S6c). Besides, oak has a considerable number of vessels adapted to xeric
conditions (i.e., mixture of different diameter vessels) to
improve the hydraulic efficiency by water pumping
(Thomas Tyree, Salleo, Nardini, Assunta Lo
Gullo, & Mosca, 1999) (Fig. S6a, S5c). Unlike pine, oak wood anatomy
allows plastic shrinkage and expansion of trunk diameter for water
storage or trunk capacitance in response to changing ecohydrological
conditions (63 ± 6.1% and 37 ± 4.8% wood moisture content of its
weight for oak and pine, respectively, P < 0.001, Fig.
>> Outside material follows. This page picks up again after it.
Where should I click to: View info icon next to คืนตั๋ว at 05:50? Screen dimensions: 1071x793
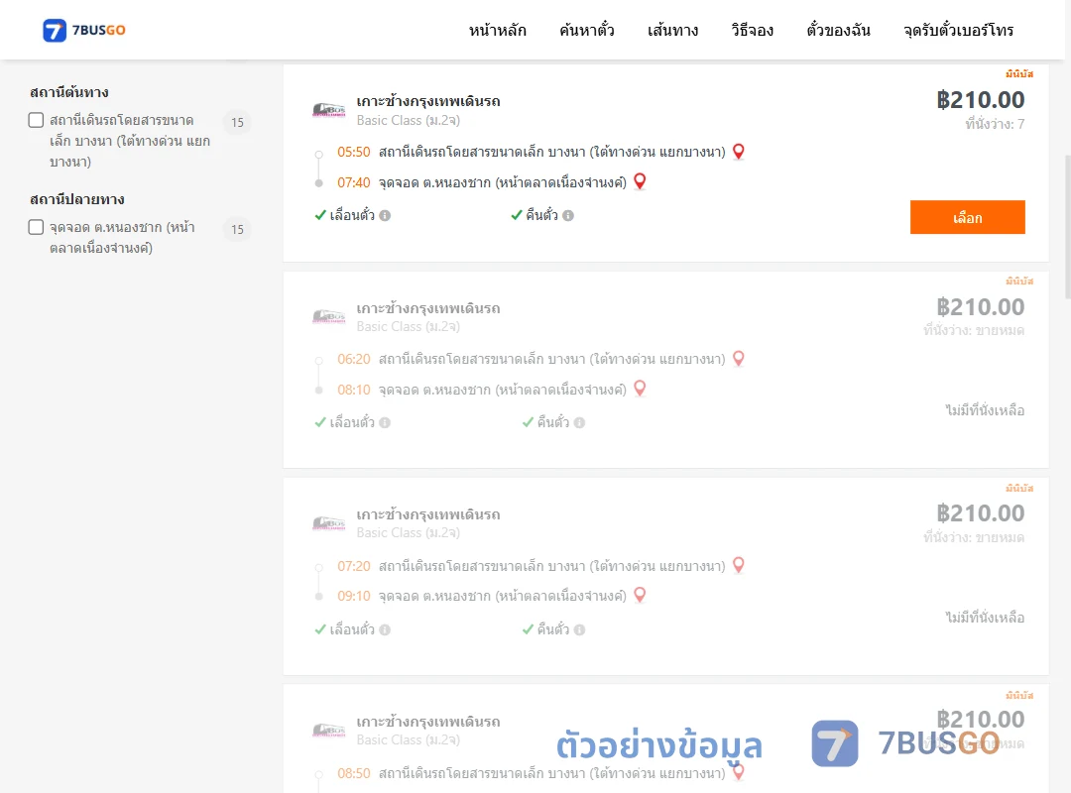click(x=568, y=216)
S7). Oak disposes of adaptations in functional root anatomy; it located
its finest roots inside rock fractures
(Rodríguez-Robles et al., 2017) (Fig.
3f). These roots exhibit a triple layer of epidermal tissue and contain
calcium oxalate crystals (druzes), which facilitate root penetration and
biophysical breakup of incipient rocks fractures
(Franceschi & Nakata, 2005) (Fig. S5b).
Under extremely dry conditions, oak vessel diameter of roots decreases
by the formation of tyloses (Gottwald,
1972), which is an outgrowth of parenchyma cells into vessels to reduce
water conduction and to prevent cavitation
(Spicer, 2014), (Fig. S5d). Deep oak
roots exhibited 83% more vessels with tyloses and 60% more druzes than
surface roots (Fig. S5). Pine roots did not exhibit these kinds of
anatomical adaptations. With the injection of labelled water into the
rock fractures (3/4 L, δD = 485‰), we confirmed that pine roots could
not garner water directly from water reservoirs in rock fractures. After
a 10-day sampling period, the isotopic tracer was not detected in pine
xylem water. In contrast, in the same assay, the oak tree closest to the
injection (3.22 ± 0.78 m) presented the tracer in its trunk’s xylem
water after four days of water injection (Fig. S8).